Crítica de Silence

Dos curas jesuitas del siglo XVII viajan a Japón para investigar acusaciones de persecución religiosa y para saber si es cierto que su mentor ha abandonado la Iglesia.

Silence es un drama religioso de casi tres horas de duración, protagonizado por dos de los actores del momento y dirigido por uno de los mejores directores de la historia del cine. ¿Con qué frecuencia uno se encuentra en cartelera con una película que combina tantas partes aparentemente incompatibles? El estreno de la última producción de Martin Scorsese es todo un acontecimiento que cualquier amante del séptimo arte tendría que apreciar en una sala, sea bueno o malo el resultado.

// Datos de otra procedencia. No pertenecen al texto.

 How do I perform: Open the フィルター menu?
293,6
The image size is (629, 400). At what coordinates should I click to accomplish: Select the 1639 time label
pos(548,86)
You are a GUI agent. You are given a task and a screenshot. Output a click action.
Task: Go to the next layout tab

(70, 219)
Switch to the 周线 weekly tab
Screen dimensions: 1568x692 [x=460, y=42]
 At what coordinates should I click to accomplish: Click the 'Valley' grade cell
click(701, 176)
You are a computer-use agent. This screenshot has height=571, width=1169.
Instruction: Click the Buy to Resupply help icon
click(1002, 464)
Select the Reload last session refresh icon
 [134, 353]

Siguiendo la línea de The Last Temptation of Christ y Kundun, el director se basa en una novela del ’66 escrita por Shusaku Endo para ubicar a los espectadores en un lugar incómodo. Genera debate suficiente como para que el título del film se convierta en mera ironía.

El padre Rodrigues (Andrew Garfield) y el padre Garupe (Adam Driver), dos jesuitas portugueses, se aventuran en el Japón de 1640 en búsqueda de su mentor desaparecido (Liam Neeson). En los primeros minutos Scorsese y su co-guionista Jay Cocks sientan las bases del peligro que enfrentarán los dos personajes en su travesía: en resumidas palabras, Rodrigues y Garupe se enteran que el padre Ferreira, su maestro, apostató en Japón a causa de las torturas infringidas.

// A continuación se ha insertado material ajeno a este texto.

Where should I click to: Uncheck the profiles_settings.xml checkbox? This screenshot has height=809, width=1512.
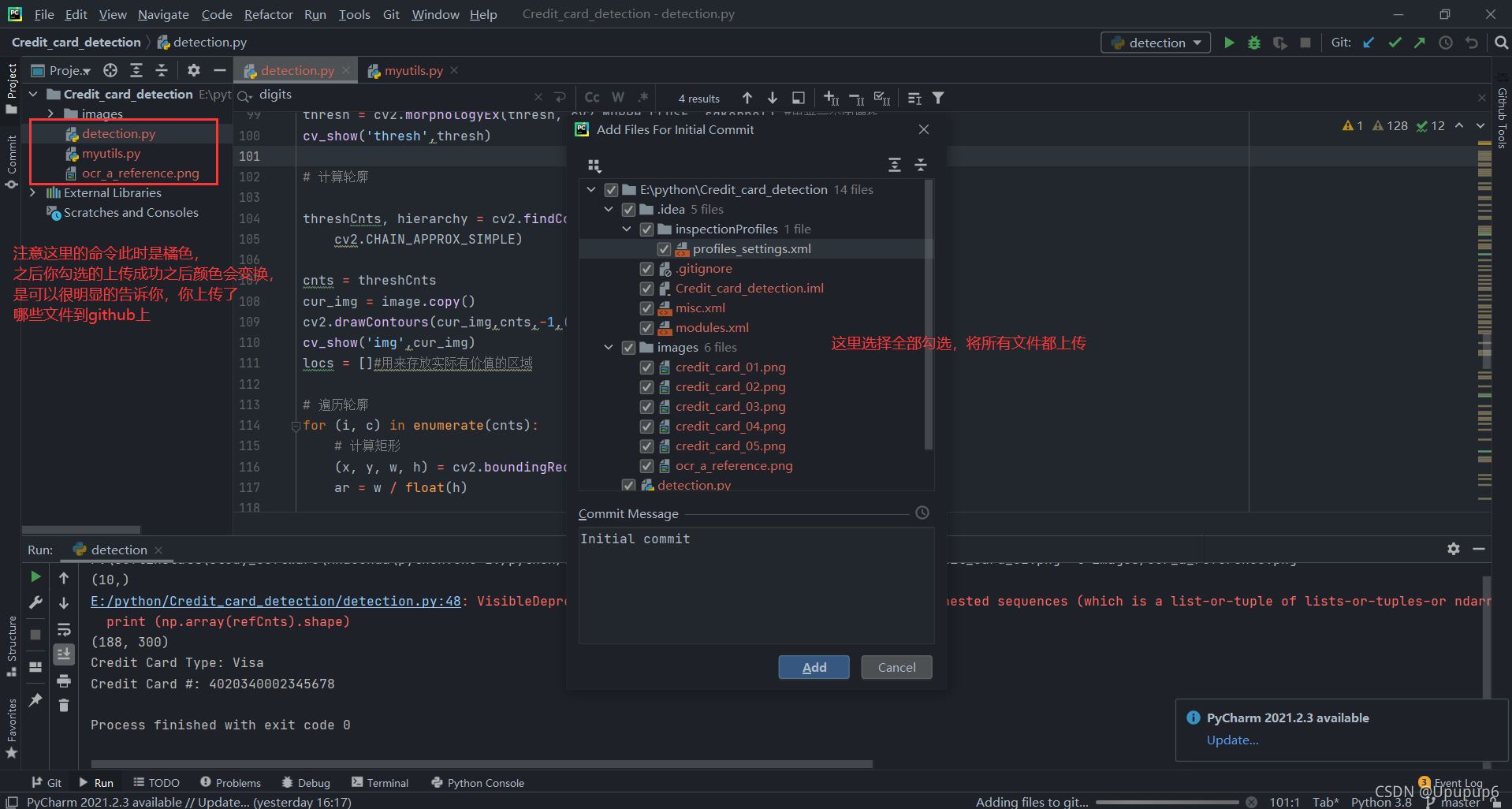coord(664,249)
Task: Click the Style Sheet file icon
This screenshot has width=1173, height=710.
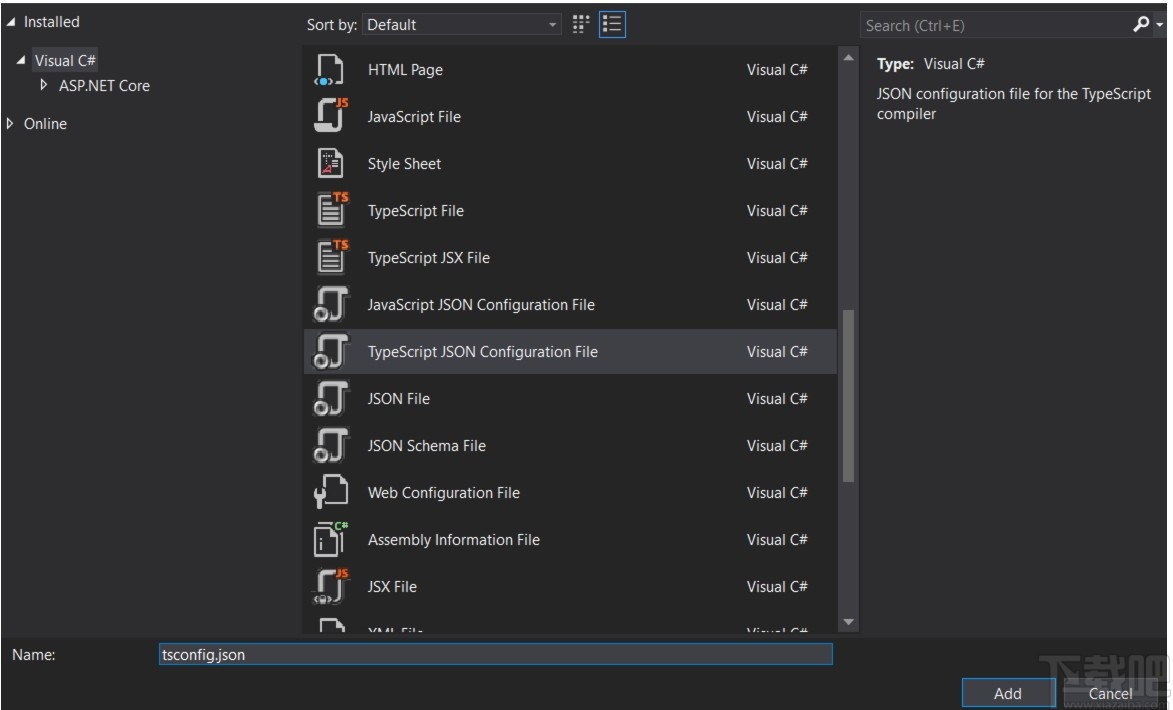Action: pos(330,164)
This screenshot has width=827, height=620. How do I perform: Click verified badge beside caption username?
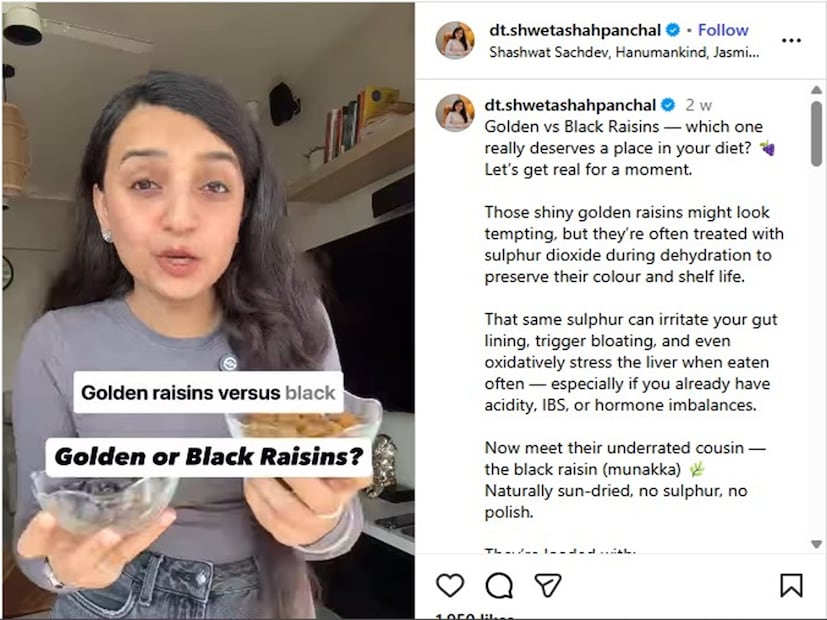coord(668,105)
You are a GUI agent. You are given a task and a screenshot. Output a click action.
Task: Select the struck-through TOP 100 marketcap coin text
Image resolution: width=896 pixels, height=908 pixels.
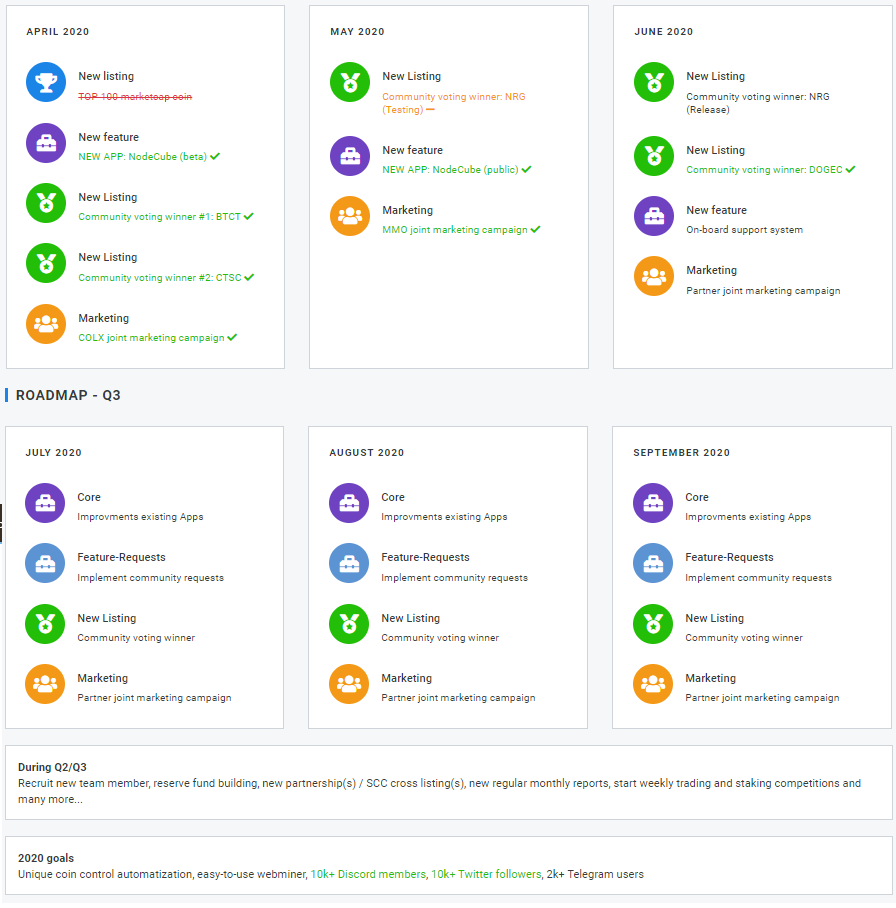[135, 97]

Detrás de una fotografía perfecta a cargo de Rodrigo Prieto, Scorsese crea lentamente una fábula religiosa que abrirá un complicado debate una vez culminado el minuto 159. Los elementos para que Silence fuera una película mucho más intensa de lo que es, se encuentran al alcance de su mano. Pero el director de Raging Bull y Goodfellas opta por mantener un ritmo aletargado, embebido de pocas escenas de violencia extrema, que son tan contundentes como el camino sinuoso que atraviesa el protagonista y un grupo de japoneses cristianos en los bosques y aldeas de la isla asiática. A veces reincide y el sufrimiento y la fe del protagonista parecen haber alcanzado un límite, las escenas encuentran la excusa perfecta para resolverse y repetirse, como si fueran situaciones en loop dentro de la película misma.

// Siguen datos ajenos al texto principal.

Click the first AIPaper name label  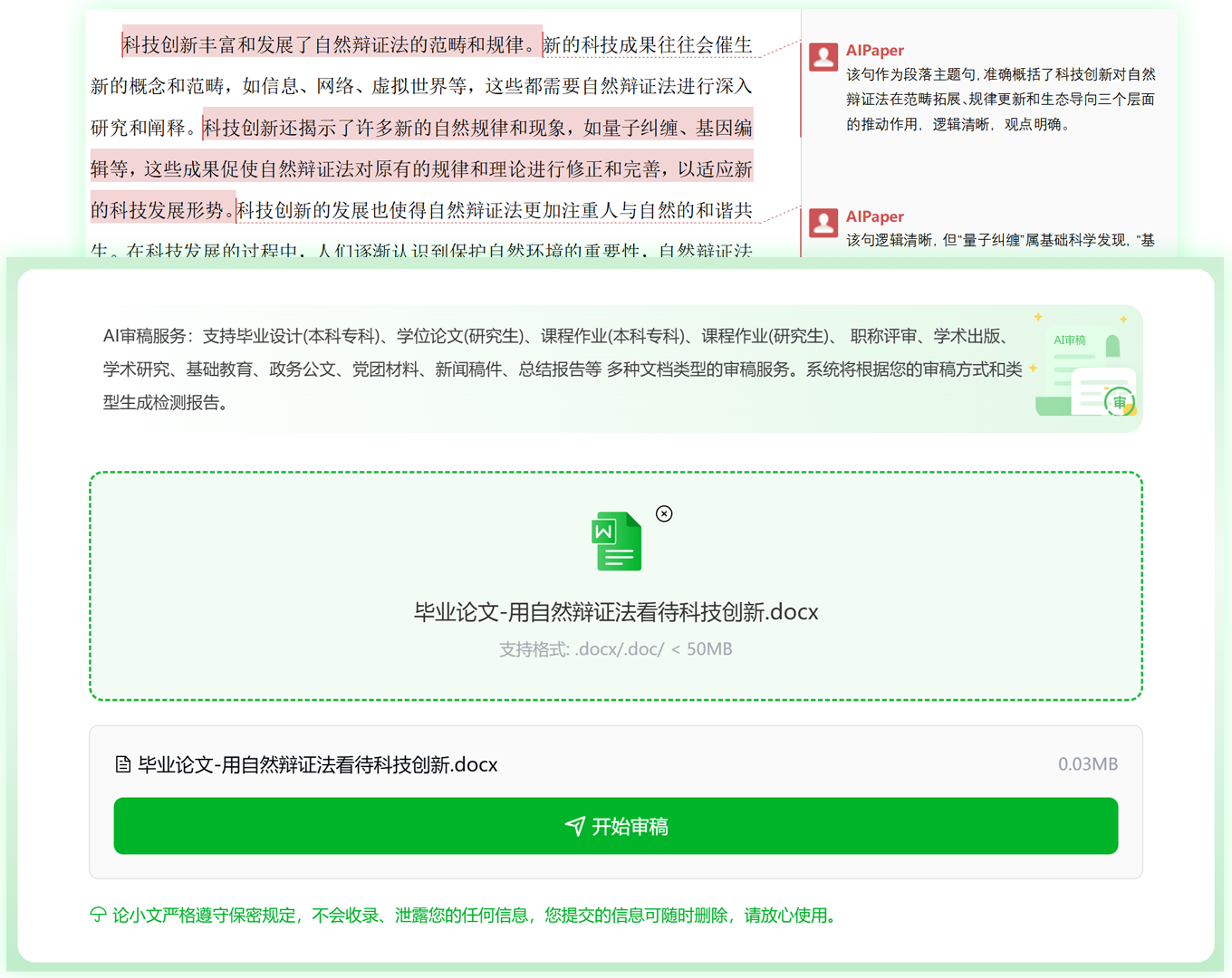pos(874,51)
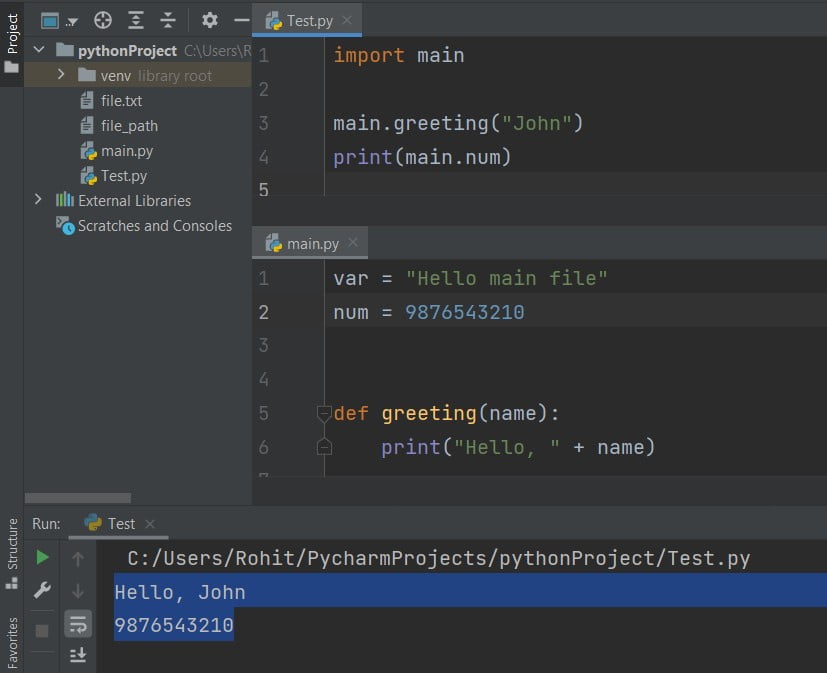Collapse the pythonProject root folder
Image resolution: width=827 pixels, height=673 pixels.
click(38, 49)
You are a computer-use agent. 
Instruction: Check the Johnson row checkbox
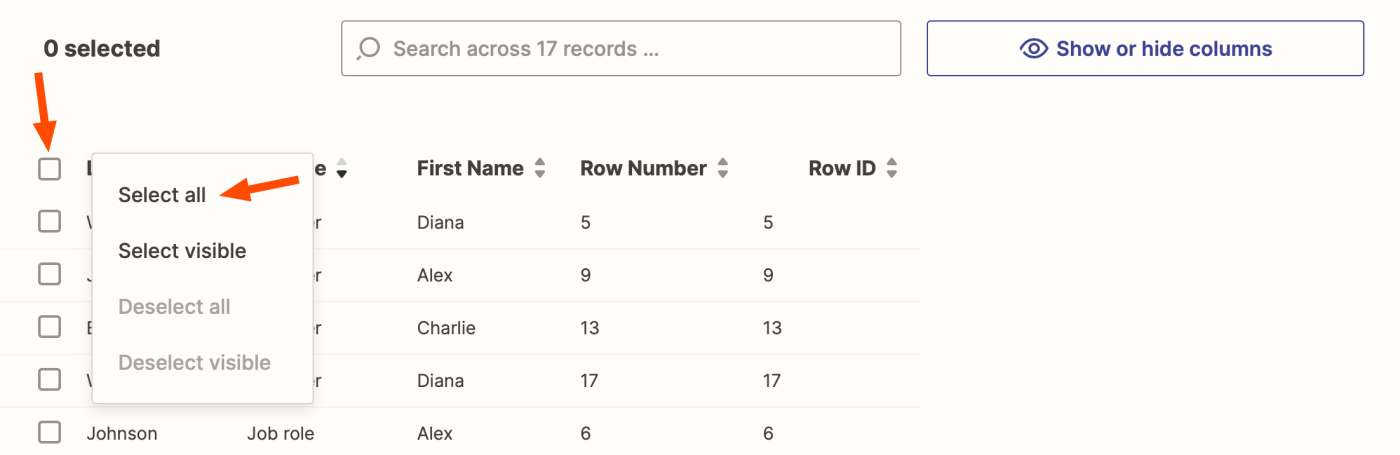tap(50, 433)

El director teje el camino de ascensos y descensos del protagonista -Rodrigues, en este caso-, característica cuasi principal de su filmografía. El personaje carga de manera desesperada con la responsabilidad de una catarata de decisiones que permiten reflejar en Garfield un crisol de expresiones impactante. Los secundarios cumplen con su parte, sobre todo el simpático y cruel alcalde interpretado por un magnífico Issey Ogata. Si bien Silence no es lo mejor que dirigió en los últimos años, Scorsese se muestra auténtico, hace gala de su basta experiencia y no le quita en ningún momento seriedad a la trama, al tema explorado. Convierte al espectador, en analogía a su Dios y al de Endo, en testigo silencioso de la travesía.